China's economic performance is stable and turning around, creating favorable conditions for the yuan to remain basically stable at an adaptive and even level, the statement added. Because of the strong dollar and trade frictions, the foreign exchange market has seen some pro-cyclical behavior of late. Based on their assessment of market conditions, the banks have again been adjusting the counter-cyclical factor to hedge pro-cyclical sentiment.
The People's Bank of China lifted the midpoint 202 pips to 6.8508 this morning, which did not stop the redback from weakening against the dollar.The yuan can rise or fall just 2 percent from the midpoint the central bank sets daily. Onshore, it rose 195 basis points to 6.8238 by 9.52 a.m., according to Sina Finance. The offshore rate rose 149 pips to 6.8107 at 9.55 a.m.
If the forex market experiences any sharp irrational fluctuations in the near term, it could trigger large cross-border capital flows and shake market confidence, threatening the stable operation of China's macroeconomy, said Wang Qing, chief macro analyst of Golden Credit Rating International. That's why the central bank has pushed ahead with a market-oriented exchange rate while setting a prudent macro policy framework for forex and cross-border capital flows, he added. The bank has also strengthened communication with the market, managed market expectations, and restrained yuan exchange rate fluctuations by a large margin, Qing said.

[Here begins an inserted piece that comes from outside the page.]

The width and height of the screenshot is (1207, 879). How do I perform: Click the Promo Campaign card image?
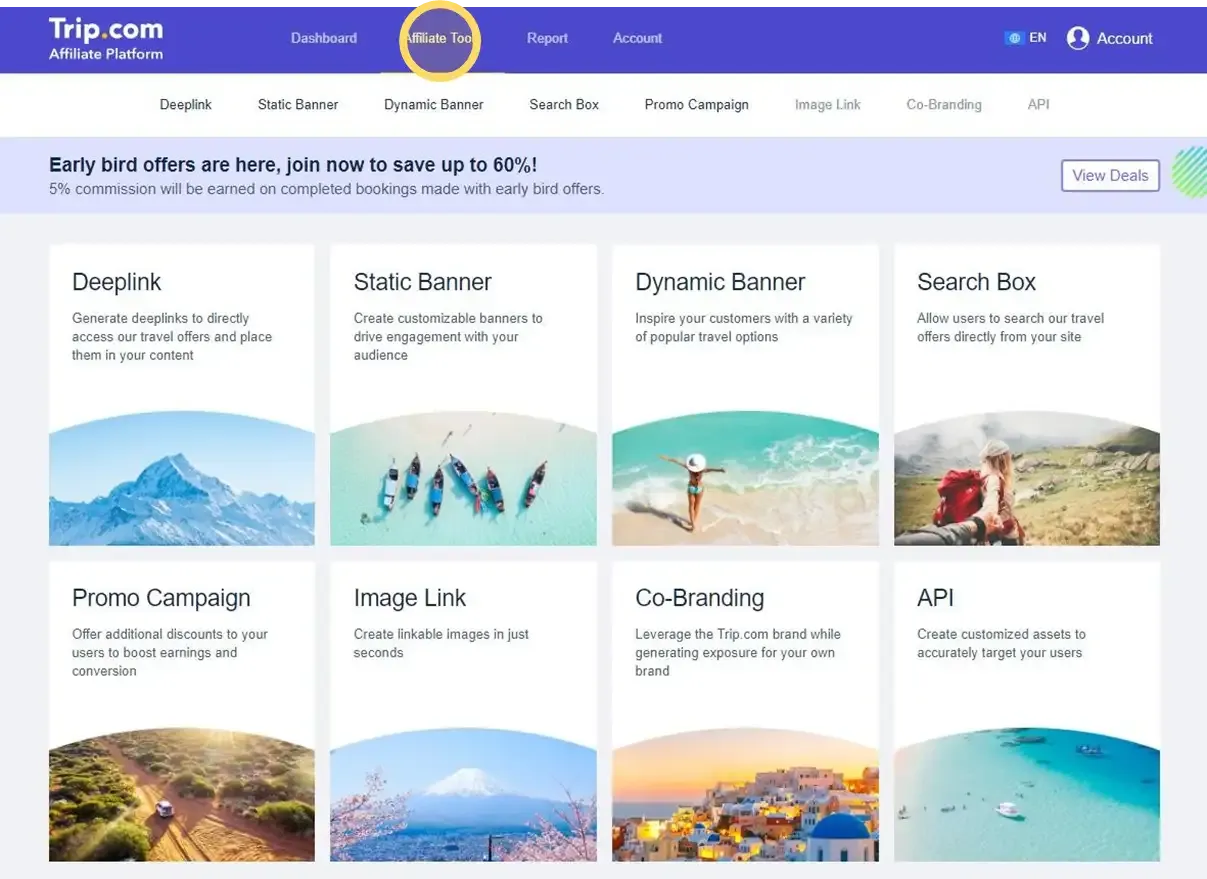pos(181,795)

Last week, the central parity rate went through drastic ups and downs; from 6.8718 on Monday, rising in the following four days and once breaking through the 6.83 mark. Friday saw a sharp pull back to 6.8710, 343 points down from the day before, as well as an historic low since Aug. 3. Meanwhile, the spot exchange rate, which is a pre-agreed rate between two parties, was volatile with improved flexibility.
The dollar should depreciate in the next two to three years for three reasons, Xu Changtai, Asia chief market strategist at J.P. Morgan Asset Management, told Yicai Global. The first is that there is a huge trade deficit in the American current account. President Donald Trump's comments on the dollar exchange rate make the prospects relatively bearish, and technically, many speculators in the global market hold a large amount of net long positions in the US dollar. Under such circumstances, bullish momentum will gradually weaken.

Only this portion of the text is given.